Rapid Fire Abstracts
Changyu Sun, PhD
Assistant Professor
University of Missouri-Columbia
Changyu Sun, PhD
Assistant Professor
University of Missouri-Columbia
Cody Thornburgh, MD
Instructor
University of Missouri, Columbia
Neha Goyal, MD
Assistant Professor
University of Missouri-Columbia
Senthil Kumar, MD
Associate Professor
University of Missouri
Talissa A. Altes, MD, MSc
Professor
University of Missouri
Cardiac MR tagging is recognized as the gold standard for assessing regional myocardial deformation (1, 2). To incorporate MR tagging (3, 4) into an efficient clinical workflow, there are multiple approaches developed for acceleration such as parallel imaging (5), model-based methods (6) and deep learning-based algorithms (7). However, the relatively lower SNR and sensitivity of tagged signals in MR tagging limit its compatibility with high acceleration rates. Recent advancements in deep generative models have shown promise for super-resolution (SR) tasks in cardiac MR imaging (7, 8). Diffusion models have demonstrated the capability of training stability and high-quality sample generation across various vision tasks (9-11).

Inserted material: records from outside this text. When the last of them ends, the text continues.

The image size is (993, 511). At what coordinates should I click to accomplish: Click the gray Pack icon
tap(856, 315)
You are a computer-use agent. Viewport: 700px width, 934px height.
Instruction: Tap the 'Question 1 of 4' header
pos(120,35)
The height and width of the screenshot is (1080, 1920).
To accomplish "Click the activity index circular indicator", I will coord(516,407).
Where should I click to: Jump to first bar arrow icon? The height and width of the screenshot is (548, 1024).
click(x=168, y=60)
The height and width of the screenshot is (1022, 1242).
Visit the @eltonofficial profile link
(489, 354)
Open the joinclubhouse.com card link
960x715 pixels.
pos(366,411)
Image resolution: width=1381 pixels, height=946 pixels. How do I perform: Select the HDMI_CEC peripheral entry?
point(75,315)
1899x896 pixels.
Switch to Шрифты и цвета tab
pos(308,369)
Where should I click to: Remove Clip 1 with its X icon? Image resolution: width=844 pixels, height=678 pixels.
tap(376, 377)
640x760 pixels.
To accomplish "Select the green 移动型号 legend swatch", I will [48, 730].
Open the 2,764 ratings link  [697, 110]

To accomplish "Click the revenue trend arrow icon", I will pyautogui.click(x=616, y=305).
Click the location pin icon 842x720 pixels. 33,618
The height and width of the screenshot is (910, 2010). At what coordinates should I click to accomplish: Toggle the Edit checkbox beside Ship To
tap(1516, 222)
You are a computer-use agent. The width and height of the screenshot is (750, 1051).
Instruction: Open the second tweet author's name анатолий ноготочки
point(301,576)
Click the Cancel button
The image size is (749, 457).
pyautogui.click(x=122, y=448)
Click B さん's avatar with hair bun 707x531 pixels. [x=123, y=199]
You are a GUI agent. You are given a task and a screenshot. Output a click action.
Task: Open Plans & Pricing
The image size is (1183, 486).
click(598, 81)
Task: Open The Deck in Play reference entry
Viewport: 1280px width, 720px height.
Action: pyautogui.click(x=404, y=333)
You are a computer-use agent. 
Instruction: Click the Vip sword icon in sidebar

In this study, we sought to develop TagGen, a cascaded diffusion-based conditional generative model that uses low-resolution (LR) MR tagging images as guidance to generate corresponding high-resolution (HR) MR tagging images.
Methods:
Dataset: a) Retrospective Data: 120 long-axis slices from 50 patients underwent CMR tagging scans were used (1.5T Aera, Siemens), with a random split of 8:2 per subject level for train and test sets. We synthesized the LR-HR pairs by keeping the center 30% of phase-encoding lines of HR image k-space and zero-padded the outer k-space, and then center cropping both the synthesized LR images and source HR image to 128x128 (Figure 1A). The low-resolution acquisition ratio is set at 30% to cover the majority of the harmonic peak regions which contains the tagline information. b) Prospective 10-fold Acceleration Testing Data: 4 patients (3T Vida, Siemens) and 2 volunteers (1.5T Aera, Siemens) were scanned with a 30% central phase-encoding k-space (R=3.3) and GRAPPA-3, with each slice acquired in 3 heartbeats.
Model: We used the conditional Denoising Diffusion Probabilistic Models model as shown in Figure 1B, which reconstruct HR tagging image using the LR tagging image as the guidance. To improve the generation quality, we employed cascaded strategies (N=3) to iteratively apply the trained model multiple times and enforcing k-space data consistency on the output of the previous stage (Figure 1C). For model hyperparameter settings, we used five levels in U-Net, with the number of channels in each level being [64,128,256,512,512], and the model was trained for 100,000 iterations with AdamW optimizer with a learning rate of 3e-5 and a batch size of 128.
Results:
For synthetic 3.3-fold accelerated data, TagGen demonstrated superior performance than REGAIN with sharper tag grids, better tag grid fidelity, and higher overall quality, as referenced by HR images (Figure 2A). TagGen outperformed REGAIN in terms of nRMSE, PSNR, and SSIM (Figure 2B). For prospectively 10-fold accelerated data, TagGen showed better tag grid quality for the volunteer and patient examples (Figure 3A, B). TagGen provided better tag grid quality, SNR, and overall image quality than REGAIN as blinded scored by two radiologists (Figure 3C).
Conclusion:
Leveraging the harmonic peak physical property, we developed TagGen, a conditional diffusion-based super-resolution model designed to recover tagging grids and enhance image quality. Incorporating a low-resolution tagging acquisition that integrates with parallel imaging, TagGen enables highly accelerated MR tagging while providing SNR loss compensation. We demonstrated the feasibility of 10-fold highly accelerated tag grid-based MR tagging, achieving the acquisition of a single slice in 3 heartbeats with enhanced tag grids.